_PROMPT 1_
For each of statements (a), (b), and (c), state whether it agrees with the BiOnIC dataset text, answering yes or no and quoting the deciding words of the text exactly. (a) The collected BioPortal calls were submitted between January 2013 and June 2016. (b) After filtering, the WebUI clicks outnumbered the API queries. (c) The user identifiers were encoded with the SHA-256 hashing algorithm.
_PROMPT 2_
Reproduce the BiOnIC dataset text from "In the following" up to and including "BiOnIC catalog (Sect. 6).", substituting "data model" for "vocabulary schema".

--- BEGIN PROVIDED TEXT ---

In the following sections, we describe the vocabulary schema (Sect. 3), the VisIOn Web application for visualizing the catalog datasets (Sect. 4), and three applications that rely on the BiOnIC catalog, as well as further application types that would benefit from the BiOnIC catalog (Sect. 6).

2 BiOnIC Datasets Generation

Filtering the BioPortal Logs. We collected all WebUI and API calls from the BioPortal Apache access logs submitted between January 2013–June 2016. To obtain a list of actual user actions, we filtered these logs (e.g., removing robot calls, removing invalid calls) using the filtering methods we developed previously [6]. After the filtering, we obtained 5.4 million WebUI clicks and 67.2 million API queries. For every single request we extracted a valid BioPortal ontology identifier and a class IRI.

Filtering the Ontologies. We identified a set of 255 BioPortal ontologies from these logs whose classes were reused in other ontologies. To extract statistics about classes in each of these ontologies (e.g., reuse and sibling count), we pre-processed the ontologies using the methods described in Kamdar et al. [4].

Computing Class Counts. For each class in each ontology, we aggregated the total and the unique number of users that clicked or queried the class using the WebUI or the API, respectively. We also computed the number of ontologies that reuse each class, and other structural characteristics, such as, the number of sibling classes, direct super-classes, direct sub-classes, and maximum depth of the class in the class hierarchy.

Computing the Sequence of User Actions. For each ontology, we generated ordered sequences of classes accessed by each user, as well as their associated relative timestamps. While it is possible that a group of users may have used the same IP address to access a set of classes in an ontology, or one user may explore or query classes present in two or more BioPortal ontologies simultaneously, publishing a unique sequence dataset for each ontology facilitates a simple organizational structure for these sequences.

Anonymizing the User Data. We converted all logged IP addresses to unique user identifiers, consisting of a randomized string and an integer, encoded with the SHA-224 hashing algorithm [3]. We also converted all absolute timestamps to a value relative to the start timestamp, when the user visited BioPortal for the first time ever.

--- END PROVIDED TEXT ---
--- BEGIN GIVEN INFORMATION ---

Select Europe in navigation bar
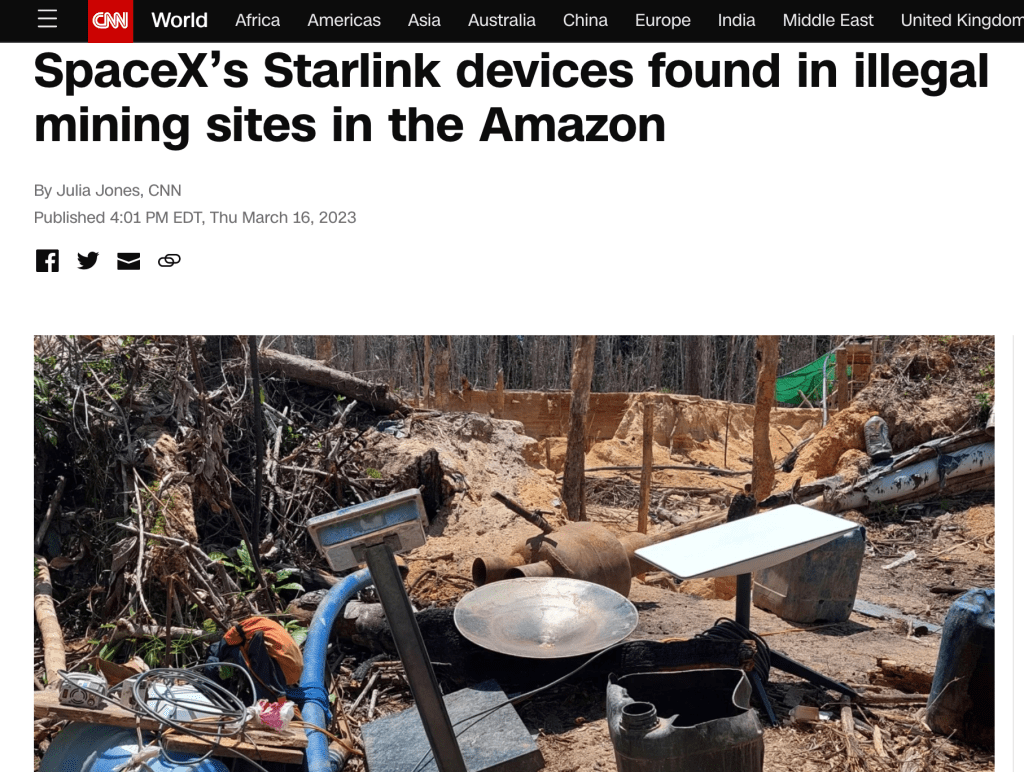The height and width of the screenshot is (772, 1024). [x=663, y=20]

--- END GIVEN INFORMATION ---

_ANSWER 1_
(a) Yes: "submitted between January 2013–June 2016"
(b) No: "we obtained 5.4 million WebUI clicks and 67.2 million API queries"
(c) No: "encoded with the SHA-224 hashing algorithm"

_ANSWER 2_
In the following sections, we describe the data model (Sect. 3), the VisIOn Web application for visualizing the catalog datasets (Sect. 4), and three applications that rely on the BiOnIC catalog, as well as further application types that would benefit from the BiOnIC catalog (Sect. 6).